START LISTED ENTRIES

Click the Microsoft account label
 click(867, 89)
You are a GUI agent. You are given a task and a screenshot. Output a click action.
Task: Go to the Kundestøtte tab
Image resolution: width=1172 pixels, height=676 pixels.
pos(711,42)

END LISTED ENTRIES

**YOUR INSTRUCTIONS**: Each line of the material above is to be retyped verbatim.

**SOLUTION FOR THIS PROBLEM**:
Click the Microsoft account label
 click(867, 89)
You are a GUI agent. You are given a task and a screenshot. Output a click action.
Task: Go to the Kundestøtte tab
Image resolution: width=1172 pixels, height=676 pixels.
pos(711,42)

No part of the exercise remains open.